Con l’82% degli italiani che cerca prodotti Made in Italy per sostenere l’economia ed il lavoro del territorio, il consiglio della Coldiretti è quello di diffidare dei prezzi troppo bassi, guardare con più attenzione le etichette e acquistare extravergini a denominazione di origine Dop e Igp, quelli in cui è esplicitamente indicato che sono stati ottenuti al 100 per 100 da olive italiane o di acquistare direttamente dai produttori olivicoli, nei frantoi o nei mercati di Campagna Amica dove è possibile assaggiare l’olio EVO prima di comprarlo e riconoscerne le caratteristiche positive.
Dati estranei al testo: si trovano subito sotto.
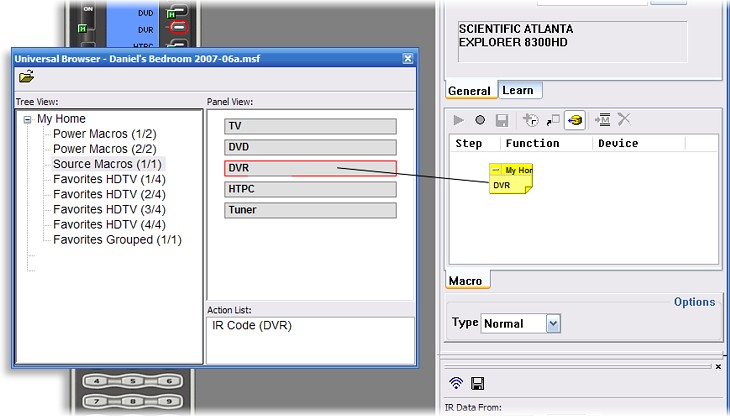Click the DVR button in Panel View
Image resolution: width=730 pixels, height=416 pixels.
coord(310,168)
“Occorre intervenire per salvare un patrimonio unico del Paese con 250 milioni di piante che tutelano l’ambiente e la biodiversità ma anche un sistema economico che vale oltre 3 miliardi di euro grazie al lavoro di un sistema di 400mila imprese tra aziende agricole, frantoi e industrie di trasformazione che producono un alimento importante per la salute che non deve mancare dalle tavole degli italiani” afferma il presidente della Coldiretti Ettore Prandini nel sottolineare “l’obiettivo di rilanciare una produzione nazionale dell’olio d’oliva messa a rischio anche dal Nutriscore sistema di etichettatura fuorviante, discriminatorio ed incompleto che finisce paradossalmente per escludere dalla dieta alimenti sani e naturali come l’olio d’oliva che è uno dei pilastri della Dieta Mediterranea conosciuta in tutto il mondo grazie agli effetti positivi sulla longevità e ai benefici per la salute”.